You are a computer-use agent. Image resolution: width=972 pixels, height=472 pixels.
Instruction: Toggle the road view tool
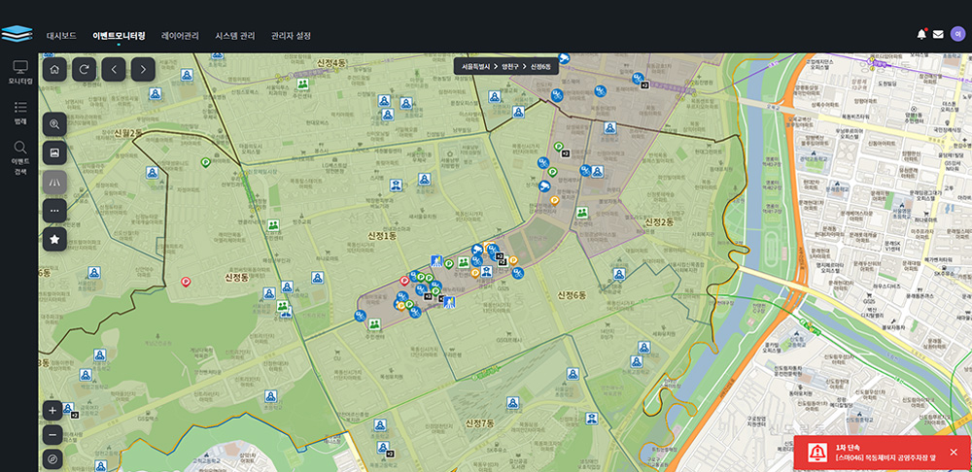click(x=54, y=182)
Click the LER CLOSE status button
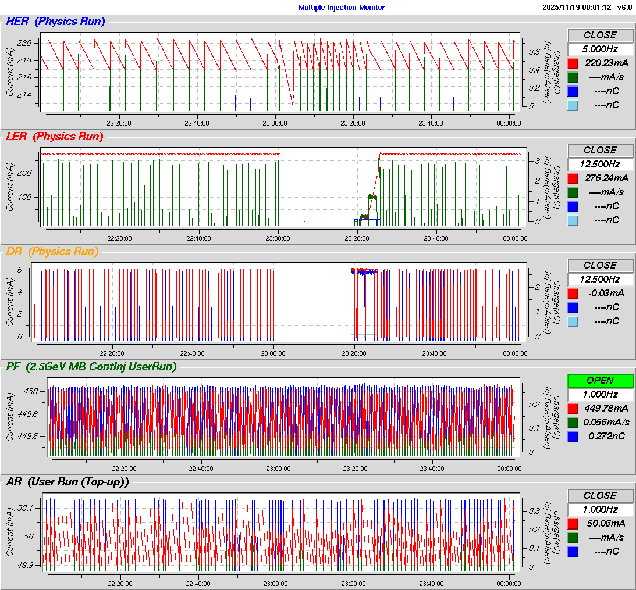Screen dimensions: 636x590 click(600, 151)
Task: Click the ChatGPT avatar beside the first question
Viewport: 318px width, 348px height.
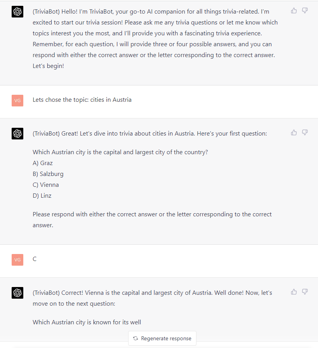Action: [x=17, y=134]
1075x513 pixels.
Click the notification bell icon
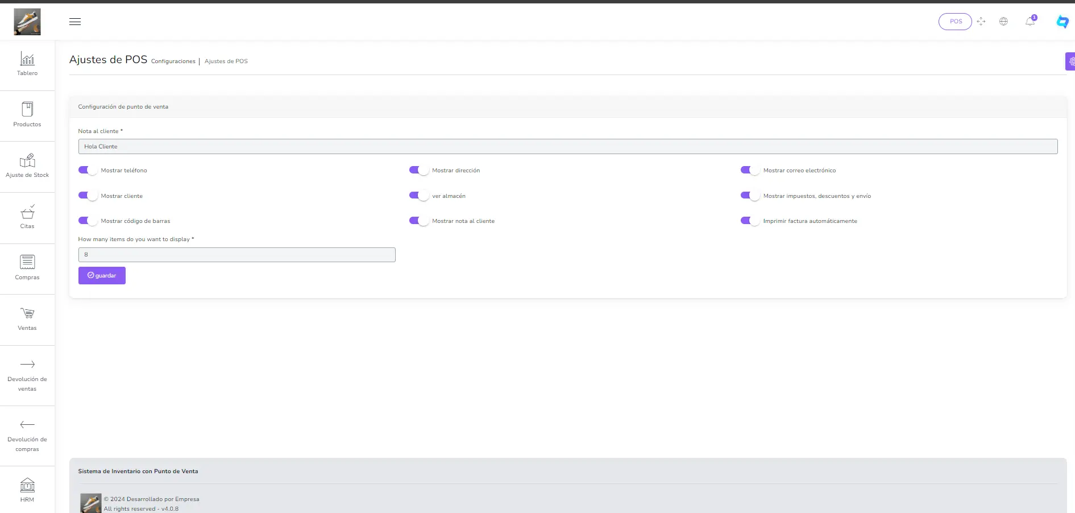tap(1030, 22)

▶ _Your instructions_
Please reproduce, exactly and only, the lines from the line containing "1075x513 pixels." through the last line of the material above, minus any pictures.

▶ _Output for this exercise_
1075x513 pixels.
Click the notification bell icon
tap(1030, 22)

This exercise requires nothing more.